• EXERCISE INPUT:
━━━━━━
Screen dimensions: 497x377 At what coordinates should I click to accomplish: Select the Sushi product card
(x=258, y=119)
━━━━━━
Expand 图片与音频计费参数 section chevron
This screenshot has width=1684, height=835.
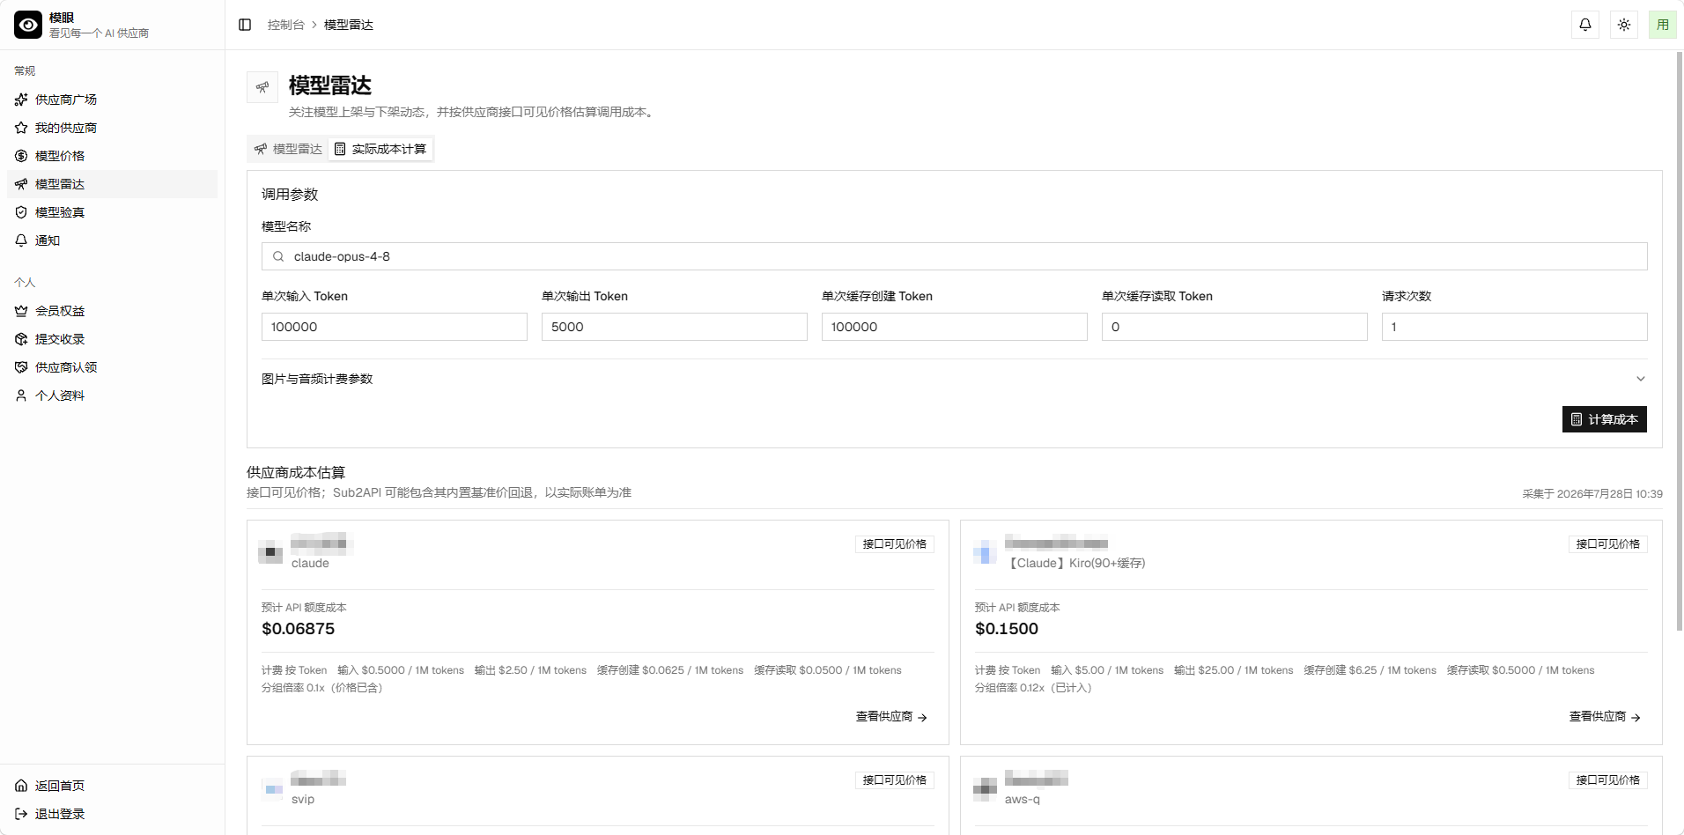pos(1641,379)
━━━━━━
• TASK DETAILS: Please recast the entries starting at the line containing "Expand 图片与音频计费参数 section chevron" and ending at the line containing "pos(1641,379)" as a two-column CSV headed entry_text and answer, one row per entry, with each value in a single quoted field and line breaks turned into spaces. Leave the pictures out.

• SOLVED PROBLEM:
entry_text,answer
"Expand 图片与音频计费参数 section chevron This screenshot has width=1684, height=835.","pos(1641,379)"